TASK DIRECTIONS: Beneath this sentence is a listing. Return its lines from the one containing "The height and" through the last, exactly, and omit the pictures.

RECORDS TO USE:
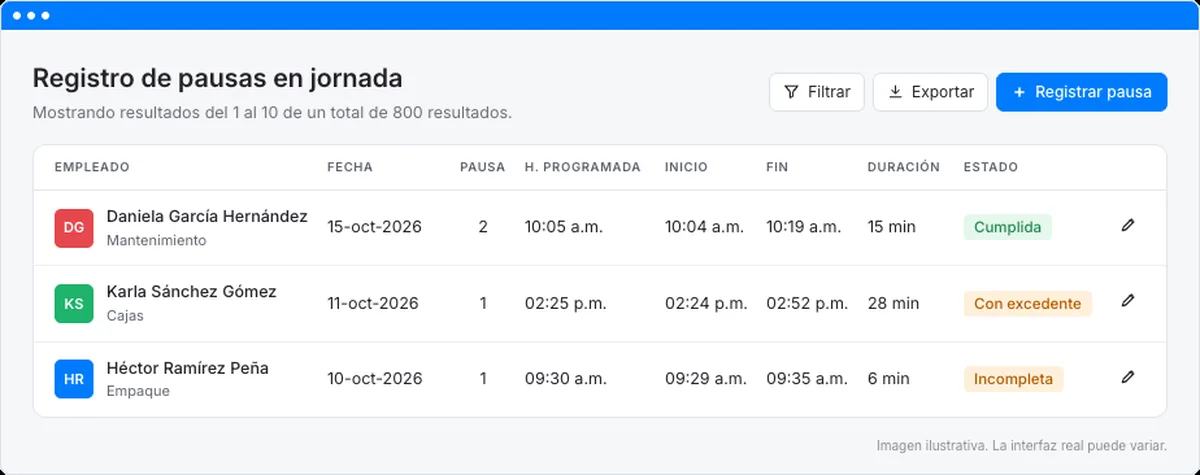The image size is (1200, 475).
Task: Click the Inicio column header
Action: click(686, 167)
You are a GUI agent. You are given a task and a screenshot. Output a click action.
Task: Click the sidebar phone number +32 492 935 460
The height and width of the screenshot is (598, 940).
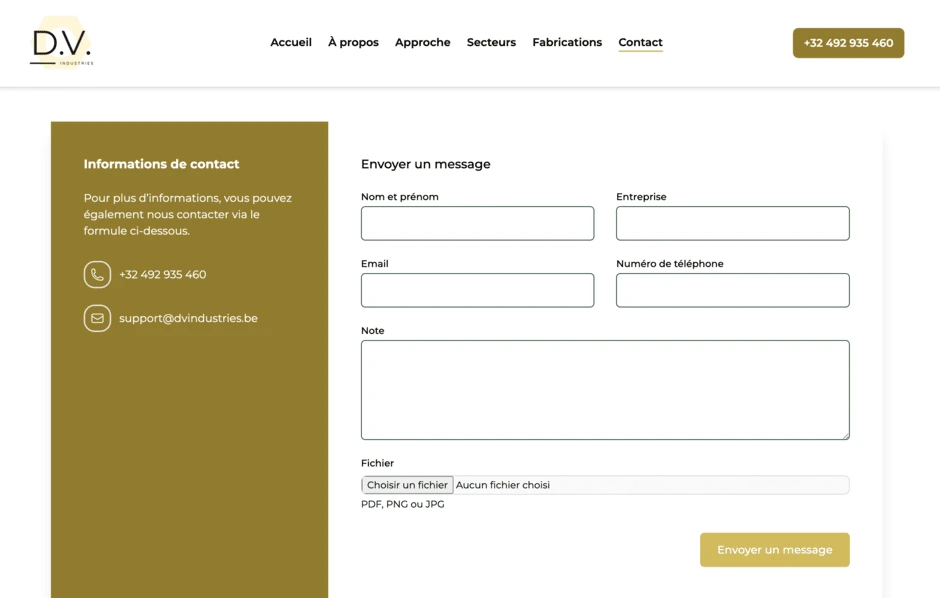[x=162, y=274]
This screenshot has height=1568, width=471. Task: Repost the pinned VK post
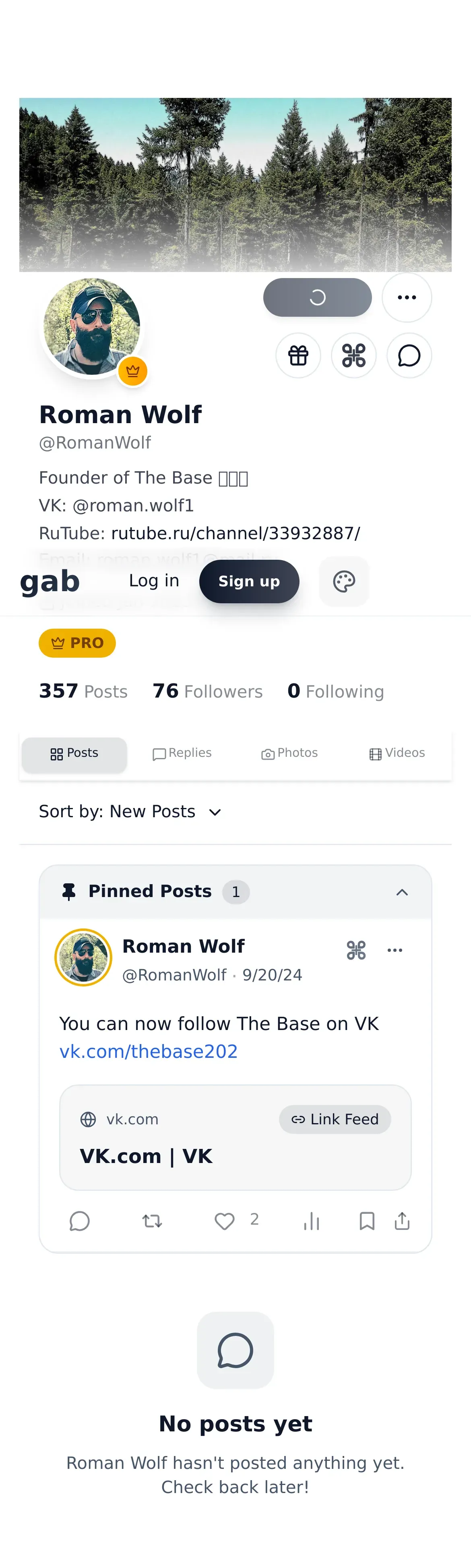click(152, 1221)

EXERCISE ANSWER:
The height and width of the screenshot is (598, 940).
[x=162, y=274]
This screenshot has height=1568, width=471. Task: Repost the pinned VK post
click(152, 1221)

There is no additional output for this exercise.